Items from a dataset:
Content starts

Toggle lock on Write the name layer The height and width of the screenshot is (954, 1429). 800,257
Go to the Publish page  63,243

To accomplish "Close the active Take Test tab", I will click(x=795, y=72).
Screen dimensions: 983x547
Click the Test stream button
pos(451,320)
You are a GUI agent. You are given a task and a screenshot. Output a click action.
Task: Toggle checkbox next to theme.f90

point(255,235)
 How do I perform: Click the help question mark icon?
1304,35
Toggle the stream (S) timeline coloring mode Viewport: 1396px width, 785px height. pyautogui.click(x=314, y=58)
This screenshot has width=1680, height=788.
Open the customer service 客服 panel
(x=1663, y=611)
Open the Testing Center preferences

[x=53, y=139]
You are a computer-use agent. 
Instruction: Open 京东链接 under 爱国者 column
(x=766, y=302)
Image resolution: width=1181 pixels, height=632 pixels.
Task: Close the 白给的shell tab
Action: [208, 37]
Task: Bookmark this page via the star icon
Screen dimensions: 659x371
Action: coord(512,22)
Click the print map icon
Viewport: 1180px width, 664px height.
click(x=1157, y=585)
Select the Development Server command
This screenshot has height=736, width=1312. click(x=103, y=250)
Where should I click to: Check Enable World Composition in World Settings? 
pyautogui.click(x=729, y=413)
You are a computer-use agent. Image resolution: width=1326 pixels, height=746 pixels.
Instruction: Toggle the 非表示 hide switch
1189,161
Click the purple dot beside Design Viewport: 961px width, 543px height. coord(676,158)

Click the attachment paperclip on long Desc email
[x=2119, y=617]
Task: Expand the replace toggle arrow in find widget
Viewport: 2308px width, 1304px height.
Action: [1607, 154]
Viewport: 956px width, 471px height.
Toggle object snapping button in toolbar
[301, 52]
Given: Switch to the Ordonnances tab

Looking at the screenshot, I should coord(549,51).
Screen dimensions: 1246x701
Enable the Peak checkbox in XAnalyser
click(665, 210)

Content ends

### Exercise:
Only the lines from the one with "Where should I" through the end of the data belong in the answer, each reproduced exactly.

### Solved exercise:
Where should I click to: Check Enable World Composition in World Settings? 
pyautogui.click(x=729, y=413)
You are a computer-use agent. Image resolution: width=1326 pixels, height=746 pixels.
Instruction: Toggle the 非表示 hide switch
1189,161
Click the purple dot beside Design Viewport: 961px width, 543px height. coord(676,158)

Click the attachment paperclip on long Desc email
[x=2119, y=617]
Task: Expand the replace toggle arrow in find widget
Viewport: 2308px width, 1304px height.
Action: [1607, 154]
Viewport: 956px width, 471px height.
Toggle object snapping button in toolbar
[301, 52]
Given: Switch to the Ordonnances tab

Looking at the screenshot, I should coord(549,51).
Screen dimensions: 1246x701
Enable the Peak checkbox in XAnalyser
click(665, 210)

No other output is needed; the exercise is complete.